● TASK TO CARRY OUT
Your output should consist solely of the lines from the one holding "Image resolution: width=446" to the end of the records below, inclusive, reproduced exactly and free of pictures.

● DATA SHOWN
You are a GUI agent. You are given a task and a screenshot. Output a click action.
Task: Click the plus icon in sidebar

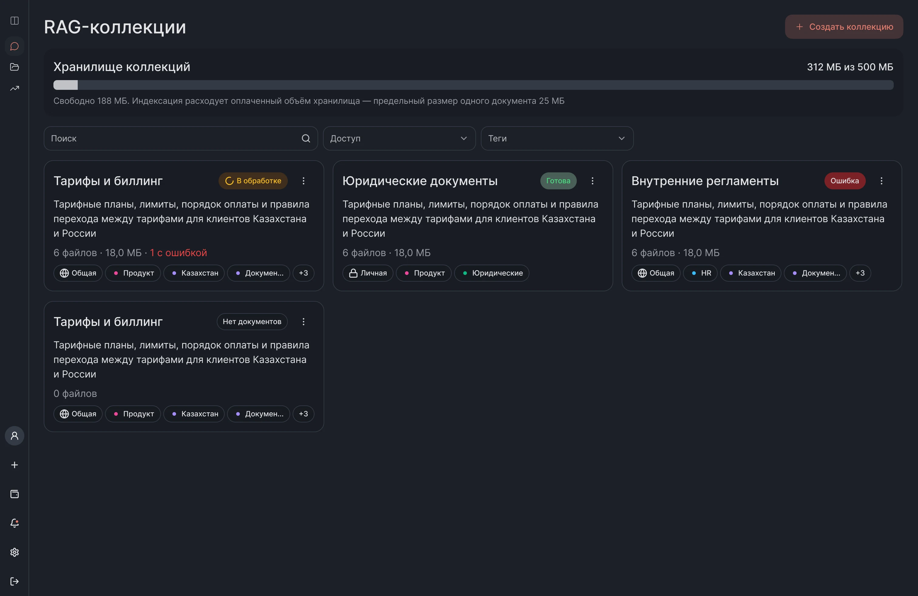tap(14, 465)
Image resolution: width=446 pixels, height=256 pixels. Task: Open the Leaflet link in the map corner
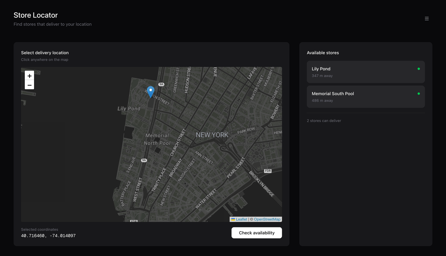click(241, 219)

● EXERCISE RESPONSE
Image resolution: width=446 pixels, height=256 pixels. Task: Open the Leaflet link in the map corner
click(241, 219)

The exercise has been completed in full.